14 Kasım 2008 Cuma

Krizi fırsata çevirenler…

Krizi fırsata çevirenler…

Mayami (Miami) Florida eyaletinin en güzel ve sosyetenin oturduğu bir sahil şeridi. Orada son kriz ile birlikte Türk nüfusunda artış olmuş. 66 bin aile orada ev almış. Krizi yatırıma çevirmişler!

Haber bu şekilde ve çeşitlenerek devam ederken, kafamın içinden binlerce soru geçti. Bizde parayı nereden buldun diye sormadan her türlü para aklama yasaları çıkartılırken, Amerika bizden daha önce davranmış sanırım, paranın kaynağını sormadan villaları satmaya başlamış. Türkler kendi ülkelerinden daha ucuza evi orada alıyormuş. Paranın dışarıya doğru akmasını bir yatırım olarak gösteriyor haberler. Ülke bir kriz içinde, küçük esnafa verilmek için ‘can suyu’ adını verdileri krediler gazete sayfalarına yansırken, can suyun nereye doğru aktığını sorgulamıyoruz.

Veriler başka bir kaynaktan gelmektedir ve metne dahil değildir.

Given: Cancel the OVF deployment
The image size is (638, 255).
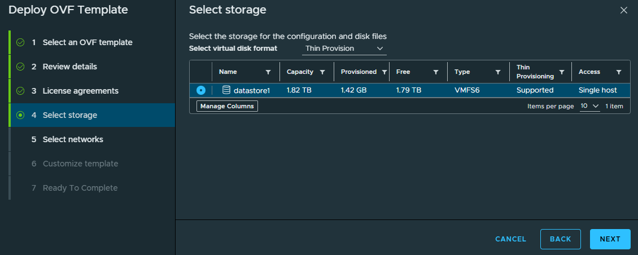Looking at the screenshot, I should pyautogui.click(x=510, y=239).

Amerika’ya yatırım teşvik edilirken, ülkemizin insanı pazar yerlerinde çöpleri karıştırmaya devam ediyor. Seçim bütçesinin olanakları ile oyunu bir torba yardıma teslim edenlerin bu haberlerden ne anladığını düşünmek gerek. Bir torba için sırada birbirini acımasızca saldıranlar, bu haberler karşısında tepkileri nedir? Acaba bu haberleri duyuyorlar ve algılıyorlar mı? (Onların gözleri var görmek için, onların kulakları var duymak için, fakat kafalarının olup olmadığını kimse sormuyor! Göz ve kulağın olmuş olması beyin olduğu garantisini veriri mi? Bir çok canlının gözü ve kulağı vardır, fakat muhakeme yapamazlar!)

Amerika’da kaç Türkiye vatandaşının evi vardır? Türkiye’de kazanan ama orada yaşayanların oranı ne kadardır? Göçmen olarak giden ve orada çalışıp yaşayanlar eleştirimin dışındadır, çünkü onlar emekleri ile kazanmışlardır, fakat Türkiye gibi geliri ve gideri belli, ülke ekonomisinin büyüklüğü ortada olan bir ülkenin insanı nerelere yatırım yapmaktadır? Biliyoruz ki, ev en kötü yatırım aracıdır, evlere yatırılan paralar, toprak altına gömülen değerli maden gibidir!

Sıcak paranın kontrol edilmemesi krizi daha çok derinleştirmektedir. Kriz, kontrollü müdahale ile daha az hasar ile atlatılırken, bizim gibi ekonomisi küçük ülkelerde bu kriz tusunami etkisi göstermektedir. Her ne kadar kendi insanına küçük bir kriz olarak sunulsa da, boyutları ve sonuçları ile küçük olmadığı ortadadır. Avrupa gazeteleri Türkiye üzerine bir çok haber yaparken, krizi biz sanki yaşamıyormuş gibi yaparak, krizi ortadan kaldırdığımıza mı inanıyoruz? (Canımız acımadan, canımızın acıyacağını düşünmeyiz.)

Amerika sahil şeridinde Türklerin ev alma çılgınlığı devam ederken, Türkiye’de ekonomik olarak ayakta durmak için mücadele edenlerin mücadelesi dışarıdan nasıl görülüyordur? Amerikalı, ülkemizi bir zengin körfez ülkesi olarak mı algılıyor? Körfez ülkelerin şeyhleri nasıl ki her ülke için para anlamına geliyorsa, bizim mutlu azınlığımızda o kategoriye girerek onlar ile bütünleşme yolunda önemli adım atmış mı oluyorlar? Siyasi olarak henüz dönüşüm tamamlanmadı ama krizi fırsata çevirme anlayışı olarak körfez ülkelerin şehirlerine benzedik!

Yurtdışında villa alanların acaba listesi yayınlansa nasıl bir gerçeklik ile karşılaşacağız? Türkiye’de en az vergi verenlerin, yurtdışında bonkör olarak tanınmaları acaba şaşırtır mı bizi? Bir mahalle bakkalından daha az kazandığını gösteren zenginler, devletin bürokrasi içindeki ayrıcalıklarını korumaya devam ediyordur diye düşünüyorum.

Mayami’de krizi fırsata çevirenlerin isimlerinin yayınlanmasını istemek acaba bir ceza yasasına dokunur mu?